ISSUE: Whether or not the defendant’s act constitutes a violation of the Law of Intellectual
Property.
HELD:
Yes. Some words of the defendant's dictionary are transcribed, the equivalents and meanings of
which in Tagalog are exactly the same as those that are given in the plaintiff's dictionary, with
the exception, as to some of them, of only one acceptation, which is the defendant's own
production. And with respect to the examples used by the defendant in his dictionary, preposition
a (to), in Tagalog sa — it must be noted that the defendant, in giving in his dictionary an
example of said preposition, uses the expression "voy a Tayabas" (I am going to Tayabas)
instead of "voy a Bulacan" (I am going to Bulacan), as the plaintiff does in his dictionary, or
what is the same thing, that one speaks of Bulacan while the other speaks of Tayabas.
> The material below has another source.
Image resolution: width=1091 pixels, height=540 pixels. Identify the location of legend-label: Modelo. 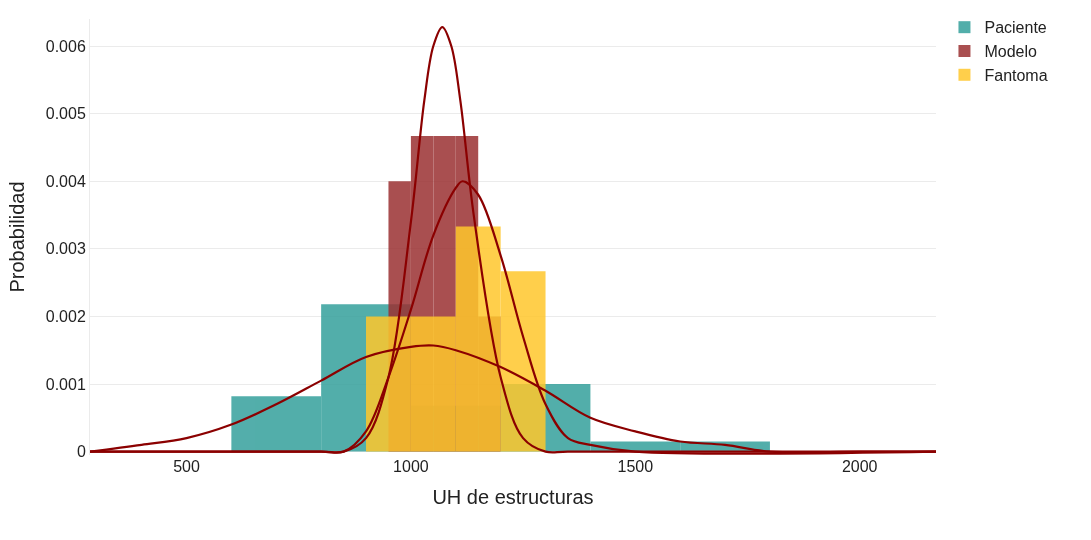
(1011, 52).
This does
not show that there was no reproduction or copying by the defendant of the plaintiffs work, but
just the opposite, for he who intends to imitate the work of another, tries to make it appear in
some manner that there is some difference between the original and the imitation; and in the
example referred to, with respect to the preposition a (to), that dissimilarity as to the province
designated seems to effect the same purpose.